We look forward to utilizing Fargate internally to reduce the overhead of managing containers for our microservices. Additionally, as we see more and more clients begin to deploy containerized architectures, we can see Fargate being utilized to reduce the complexity of systems administration.

Elastic Kubernetes Service (EKS)

Elastic Kubernetes Service (EKS) allows you to run your containers in Kubernetes clusters directly on AWS rather than having to manage your own clusters. EKS is similar to Azure’s AKS and Google Cloud Platform’s Kubernetes Engine. This simplifies management of services and infrastructure and helps scale microservices without the heavy lifting required to manage Kubernetes. EKS can use either EC2 or Fargate launch types. At nVisium, we use a combination of containers on AWS ECS and Kubernetes, so EKS is a feature with immediate use to our team when it’s released in 2018.

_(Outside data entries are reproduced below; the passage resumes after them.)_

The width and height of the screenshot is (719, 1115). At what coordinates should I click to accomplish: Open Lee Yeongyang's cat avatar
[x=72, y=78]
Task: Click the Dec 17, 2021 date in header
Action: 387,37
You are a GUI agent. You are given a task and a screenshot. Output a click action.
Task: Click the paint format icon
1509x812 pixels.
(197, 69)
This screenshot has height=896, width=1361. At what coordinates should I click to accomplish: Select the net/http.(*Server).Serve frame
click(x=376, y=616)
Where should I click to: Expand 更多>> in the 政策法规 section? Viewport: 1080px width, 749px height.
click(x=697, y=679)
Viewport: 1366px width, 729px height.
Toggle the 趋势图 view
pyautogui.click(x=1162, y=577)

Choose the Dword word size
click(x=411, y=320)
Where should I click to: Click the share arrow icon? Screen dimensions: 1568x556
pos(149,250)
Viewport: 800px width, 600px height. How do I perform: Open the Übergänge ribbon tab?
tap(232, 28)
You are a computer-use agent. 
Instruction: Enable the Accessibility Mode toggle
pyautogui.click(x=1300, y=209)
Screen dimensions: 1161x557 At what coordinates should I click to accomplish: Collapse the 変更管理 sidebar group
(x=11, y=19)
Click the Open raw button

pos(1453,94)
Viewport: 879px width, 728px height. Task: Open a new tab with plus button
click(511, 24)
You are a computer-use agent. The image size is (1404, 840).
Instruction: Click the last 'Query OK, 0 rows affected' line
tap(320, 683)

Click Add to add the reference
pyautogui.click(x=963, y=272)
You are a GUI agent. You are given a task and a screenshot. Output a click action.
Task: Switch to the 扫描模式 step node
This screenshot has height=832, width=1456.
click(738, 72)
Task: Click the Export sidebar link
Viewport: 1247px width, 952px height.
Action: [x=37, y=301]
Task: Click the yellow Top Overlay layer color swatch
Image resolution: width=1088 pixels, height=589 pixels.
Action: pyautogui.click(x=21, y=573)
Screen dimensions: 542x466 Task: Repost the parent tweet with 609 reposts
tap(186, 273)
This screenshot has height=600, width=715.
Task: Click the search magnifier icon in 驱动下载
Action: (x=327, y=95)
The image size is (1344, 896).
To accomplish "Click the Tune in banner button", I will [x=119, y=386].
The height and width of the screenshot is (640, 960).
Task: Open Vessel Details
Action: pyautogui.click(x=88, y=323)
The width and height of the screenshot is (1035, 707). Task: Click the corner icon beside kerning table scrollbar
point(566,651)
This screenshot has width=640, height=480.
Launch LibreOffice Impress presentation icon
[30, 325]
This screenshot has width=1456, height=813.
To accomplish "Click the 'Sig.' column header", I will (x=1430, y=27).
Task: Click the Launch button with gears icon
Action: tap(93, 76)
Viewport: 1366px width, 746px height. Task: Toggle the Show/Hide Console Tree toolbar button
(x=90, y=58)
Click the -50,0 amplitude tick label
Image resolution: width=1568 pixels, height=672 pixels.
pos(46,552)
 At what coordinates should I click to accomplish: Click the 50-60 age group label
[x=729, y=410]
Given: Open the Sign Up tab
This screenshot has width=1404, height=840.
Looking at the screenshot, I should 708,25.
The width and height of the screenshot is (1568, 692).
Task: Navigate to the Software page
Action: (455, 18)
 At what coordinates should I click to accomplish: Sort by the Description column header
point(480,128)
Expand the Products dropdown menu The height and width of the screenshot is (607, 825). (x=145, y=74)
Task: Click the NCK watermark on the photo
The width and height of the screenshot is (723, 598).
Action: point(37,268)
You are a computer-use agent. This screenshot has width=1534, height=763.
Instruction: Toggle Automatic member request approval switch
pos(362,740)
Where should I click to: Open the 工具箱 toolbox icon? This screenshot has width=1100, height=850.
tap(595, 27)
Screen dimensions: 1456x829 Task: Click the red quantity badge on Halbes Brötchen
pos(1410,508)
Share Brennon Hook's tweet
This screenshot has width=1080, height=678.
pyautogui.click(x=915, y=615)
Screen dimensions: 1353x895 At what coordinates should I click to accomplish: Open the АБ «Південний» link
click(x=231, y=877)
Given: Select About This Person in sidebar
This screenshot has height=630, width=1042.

EKS also enhances security by allowing you to use IAM natively with Kubernetes. IAM can be used for actions such as authenticating to a Master node or authenticating via the API. Bringing Kubernetes to AWS also allows us to leverage CloudWatch and CloudTrail for enhanced visibility into security events. Security events can be consumed using standard AWS facilities for logging and auditing that are used elsewhere.

Not only do our consultants hold official AWS certifications, but nVisium is also a recognized member of the Amazon Partner Network (APN). Additionally, we rely on AWS in-house, providing us with hands-on experience in securing such an environment. We’re looking forward to taking advantage of these AWS services internally and most importantly working with our clients to implement these new features to ensure a more secure AWS infrastructure.